2023 Design Awards: NSU Jewett Regional Science Education Center

Awarded 2023 AIASD Merit Award
Content and photos provided by TSP Inc.

Northern State University is recognized for its teacher-education degree programs, so it was natural for NSU leaders to envision their new science building as a resource not only for college students but also for the larger area’s K-12 school districts and other organizations.

The design for the Regional Science Education Center considers needs for faculty and students of all ages. Our architects, engineers, planners, and interior specialists provided specialty lab programming and design to provide NSU, the Aberdeen community, and the state’s northeast region with a cutting-edge facility that offers room to grow.

Located along Northern State University’s primary entry, the new facility has transformed how Northern State University introduces itself to prospective students, potential faculty, and the Aberdeen community.

The building’s large canopy serves as a porch for this new front door to campus. Activity in the lobby and science laboratories is visible through the ultra-clear glass of the curtainwall.

North poral. Photographed by Matt Winquist.
North “porch.” Photographed by Matt Winquist.

The front porch spills inside to a vibrant, NSU-branded, two-story student hub. A landscape-based detail along the perimeter helps connect the indoors to the outdoors.

The student hub puts education on display, immersing users in science. Founded to train teachers, NSU now has a building that makes education as visible and transparent as possible – its mission made public.

Student hub from second level. Photographed by Matt Winquist.
Student hub from main level, looking south toward laboratories. Photographed by Matt Winquist.

The exterior also features the science programs offered within the building, using the landscape as an educational and teaching tool on South Dakota ecosystems. A greenhouse, outdoor classroom, and educational arboretum punctuate the “backyard.”

Site landscape diagram. Public building amenities/circulation in purple.
“Backyard” viewed from second level. Photographed by Matt Winquist.
South courtyard with jewel-box greenhouse. Photographed by Matt Winquist.

The backyard also incorporates a contemporary colonnade aligned with existing campus pathways, promoting walkability across the University. The building’s eastern edge actively engages the street – three student collaboration spaces project over the sidewalk, framing a new urban edge for the campus. A custom mesh scrim reinforces this edge further, diffusing light and complementing the building’s brick tones.

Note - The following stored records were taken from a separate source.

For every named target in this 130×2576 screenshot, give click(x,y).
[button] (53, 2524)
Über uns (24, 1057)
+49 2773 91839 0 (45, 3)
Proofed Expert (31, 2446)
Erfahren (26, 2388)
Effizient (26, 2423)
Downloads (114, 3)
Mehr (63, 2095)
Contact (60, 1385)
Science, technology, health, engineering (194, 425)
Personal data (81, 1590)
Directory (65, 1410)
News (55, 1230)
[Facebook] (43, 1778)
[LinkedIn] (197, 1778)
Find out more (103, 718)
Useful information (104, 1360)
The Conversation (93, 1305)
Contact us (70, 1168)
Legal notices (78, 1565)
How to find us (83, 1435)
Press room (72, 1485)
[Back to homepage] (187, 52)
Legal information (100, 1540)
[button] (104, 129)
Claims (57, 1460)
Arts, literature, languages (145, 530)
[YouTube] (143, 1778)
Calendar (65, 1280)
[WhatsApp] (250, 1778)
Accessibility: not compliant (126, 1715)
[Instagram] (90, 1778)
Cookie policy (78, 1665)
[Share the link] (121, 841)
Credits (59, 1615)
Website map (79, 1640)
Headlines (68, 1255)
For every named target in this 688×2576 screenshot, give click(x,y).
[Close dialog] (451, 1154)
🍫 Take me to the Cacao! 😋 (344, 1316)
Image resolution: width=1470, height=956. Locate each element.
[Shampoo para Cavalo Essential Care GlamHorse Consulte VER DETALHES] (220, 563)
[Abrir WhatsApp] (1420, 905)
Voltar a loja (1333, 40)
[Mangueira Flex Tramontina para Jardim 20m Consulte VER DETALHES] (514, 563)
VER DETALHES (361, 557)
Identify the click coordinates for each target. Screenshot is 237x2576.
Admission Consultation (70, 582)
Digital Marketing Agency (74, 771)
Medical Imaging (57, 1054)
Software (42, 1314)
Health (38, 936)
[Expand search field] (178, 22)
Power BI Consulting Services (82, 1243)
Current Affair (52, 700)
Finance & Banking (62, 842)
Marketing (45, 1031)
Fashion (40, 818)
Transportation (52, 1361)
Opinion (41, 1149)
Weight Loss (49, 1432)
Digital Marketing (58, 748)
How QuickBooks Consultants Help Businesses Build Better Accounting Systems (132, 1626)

Colonnade and pathway aligned with adjacent Johnson Fine Arts Center. Photographed by Matt Winquist.
East facade, featuring collaboration pods with custom spandrel glass. Photographed by Matt Winquist.

The walkability of the streetscape below the pods is enhanced by visually connecting it to the corridors inside, making for an engaging pedestrian experience both outside and within the building. Colors between the interior and exterior coordinate to promote campus brand.

East facade, looking north. Photographed by Matt Winquist.
Interior hallway along student collaboration pods. Photographed by Matt Winquist.
View through mesh scrim to hallway beyond. Photographed by Matt Winquist.

With all the branding and color provided at key nodes of the building, part of its design success stems from intentional nods to the existing campus architecture. One particular detail is the vertical brick coursings that protrude from the facade along various elevations. This creates a unique texture and shadow that accents the verticality of the building, taking its inspiration from (while simultaneously contrasting with) the horizontality of brick ribbing present on other collegiate-gothic buildings on campus.

The AIA SD Merit Award winner was a joint venture between TSP and SmithGroup. TSP is a multidisciplinary firm established in 1930 that specializes in education, community, and healthcare architecture and engineering. It has five offices in three states (three offices in South Dakota). Other partners included Kyburz-Carlson/Henry Carlson (CMAR) and the Office of the State Engineer. The project also achieved LEED Silver for its low energy use, exceptional thermal envelope, and use of environmentally sustainable materials and products throughout.

Closeup of east facade. Photographed by Matt Winquist.

Featured Image: Northeast facade. Photographed by Matt Winquist.